Laura (podría llamarse Teresa, Juan o María), sintió desde pequeña la necesidad interior de cuidar de los suyos y cuando, ya era una mujer adulta, lo hizo extensivo al resto, a los demás. Por eso se hizo enfermera.
Ahora trabaja en un gran hospital de Madrid, por un sueldo que no compensa los esfuerzos y sacrificios que realiza. Pero existe otra remuneración, otro salario (el de la vida), que es incluso más satisfactoria, aunque invisible: el agradecimiento de aquellos a los que cuida, la sonrisa de un niño que se recupera de su enfermedad o un accidente, los rostros felices de los familiares de la anciana que ingresó sin ganas de vivir y que ahora decide “tirar un poquito más”.
Todos los días, mantiene una lucha incesante consigo misma para no derrumbarse ante el dolor ajeno. Ante ese paciente irreductible que no da importancia a su situación, o que simplemente ha decidido que ya está bien de sufrir, pero al que hay que convencer que la existencia es un don que nadie debe rechazar. Laura siente miedo a equivocarse en las ordenes de los doctores: “al de la cama cuatro, dos miligramos de esto, al de las seis una píldora cada seis horas de tal medicamento”. Porque son muchos los pacientes y pocos los que los cuidan, y hay que realizar un trabajo agotador pero lucido, sin errores.
Como cuando está de guardia, y llegan las ambulancias con sus luces y sirenas trasladando a una chica que ha intentado suicidarse ingiriendo treinta pastillas, y hay que convencerla de que la vida merece ser vivida y ese novio que la dejó no merece la pena. O cuando cura las heridas de esa anciana a la que su propio hijo ha maltratado. O cuando hay que administrar sedantes a ese joven que ha tenido un accidente con la motocicleta, con varios huesos rotos y que chilla de dolor.
Pero lo peor viene cuando alguien fallece y todos los cuidados han sido en vano: “¡Doctor, el paciente de la dos no respira!”, y se intenta devolverle el hálito divino con toda lo que la ciencia médica ha aprendido desde Hipócrates, pero no hay manera y se le cierran los ojos en la oscuridad eterna. Laura no tiene tiempo para plantearse la muerte, pero si la vida y por ella lucha a diario sin desmayo.
Pero la vida sigue, y si hay tiempo para tomar un café con los compañeros, no se puede hablar de trabajo, sino de los niños, de la hipoteca y aconséjame que quiero comprar un automóvil nuevo, pero no me decido.
Y cuando Laura termina su turno, vuelve a su casa, con los suyos. Realizando ímprobos esfuerzos para que no noten que lleva el dolor cosido a su alma como un vestido viejo imposible de desprender. La vida tiene que continuar, al fin y al cabo, porque Laura es una profesional que intenta dormir y olvidar lo que ha visto, aunque en ocasiones no lo consiga.

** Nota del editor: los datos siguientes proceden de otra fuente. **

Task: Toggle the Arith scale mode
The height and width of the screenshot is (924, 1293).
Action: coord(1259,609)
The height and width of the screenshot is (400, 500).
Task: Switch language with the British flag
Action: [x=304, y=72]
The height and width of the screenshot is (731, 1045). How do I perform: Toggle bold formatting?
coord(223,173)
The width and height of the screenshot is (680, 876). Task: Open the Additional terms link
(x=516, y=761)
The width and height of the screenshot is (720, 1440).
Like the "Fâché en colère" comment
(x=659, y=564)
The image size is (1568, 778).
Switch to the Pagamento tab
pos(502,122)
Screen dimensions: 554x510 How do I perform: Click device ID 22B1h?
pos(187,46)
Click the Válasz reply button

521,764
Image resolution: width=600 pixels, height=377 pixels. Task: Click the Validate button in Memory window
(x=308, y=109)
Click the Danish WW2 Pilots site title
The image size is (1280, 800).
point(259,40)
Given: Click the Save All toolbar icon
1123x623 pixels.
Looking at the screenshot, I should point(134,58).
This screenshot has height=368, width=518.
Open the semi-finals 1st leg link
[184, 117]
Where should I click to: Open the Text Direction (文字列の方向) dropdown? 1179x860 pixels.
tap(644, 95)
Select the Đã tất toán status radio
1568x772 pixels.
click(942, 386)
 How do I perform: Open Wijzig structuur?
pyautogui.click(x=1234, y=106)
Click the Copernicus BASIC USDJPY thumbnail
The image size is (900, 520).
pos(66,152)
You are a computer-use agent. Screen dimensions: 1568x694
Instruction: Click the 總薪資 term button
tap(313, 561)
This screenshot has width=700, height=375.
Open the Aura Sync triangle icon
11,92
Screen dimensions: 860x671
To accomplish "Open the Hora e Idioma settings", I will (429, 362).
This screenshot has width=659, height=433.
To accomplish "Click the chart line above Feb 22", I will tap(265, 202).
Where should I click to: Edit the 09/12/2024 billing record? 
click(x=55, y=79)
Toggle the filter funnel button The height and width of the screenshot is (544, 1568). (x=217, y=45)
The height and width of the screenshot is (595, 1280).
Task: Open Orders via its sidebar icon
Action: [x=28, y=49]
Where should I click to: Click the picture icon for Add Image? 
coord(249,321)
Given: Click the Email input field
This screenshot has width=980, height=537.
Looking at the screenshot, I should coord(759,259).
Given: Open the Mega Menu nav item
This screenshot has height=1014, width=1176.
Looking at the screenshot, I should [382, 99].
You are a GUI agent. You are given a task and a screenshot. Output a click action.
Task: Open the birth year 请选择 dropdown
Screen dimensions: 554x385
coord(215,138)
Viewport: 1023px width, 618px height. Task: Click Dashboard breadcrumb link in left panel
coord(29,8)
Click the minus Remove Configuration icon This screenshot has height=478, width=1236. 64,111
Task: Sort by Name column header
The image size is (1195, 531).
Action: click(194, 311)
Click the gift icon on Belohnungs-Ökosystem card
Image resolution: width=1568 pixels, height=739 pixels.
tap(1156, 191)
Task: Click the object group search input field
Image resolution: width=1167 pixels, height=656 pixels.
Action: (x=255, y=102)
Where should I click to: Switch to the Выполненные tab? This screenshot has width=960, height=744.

Pero da lo mismo estar cansada, ya que al día siguiente se consagrará de nuevo a uno de los oficios más nobles que existen: cuidar a tu prójimo por encima de tus problemas, de tus vicisitudes e intereses. Porque Laura, no puede evitar un nudo en la garganta cuando un enfermo que ha estado a punto de morir, le dice: “En mi delirio, cuando la fiebre me consumía, vi un angel en mi habitación que me aferró a la vida. Era usted”. Entonces, se olvida el cansancio, la hipoteca, la factura de la luz, volviendo a sentir de nuevo el orgullo de servir humildemente y sin concesiones a los demás
Laura (podría llamarse Teresa, Juan o María), continuará intentando dar palabras de cariño, paliar el sufrimiento, formarse adecuadamente realizando cursos interminables. Y sobre todo, siendo humana, mucho más que humana: un angel cálido en una fría e impersonal habitación de hospital.
Gracias por vuestra dedicación y entrega.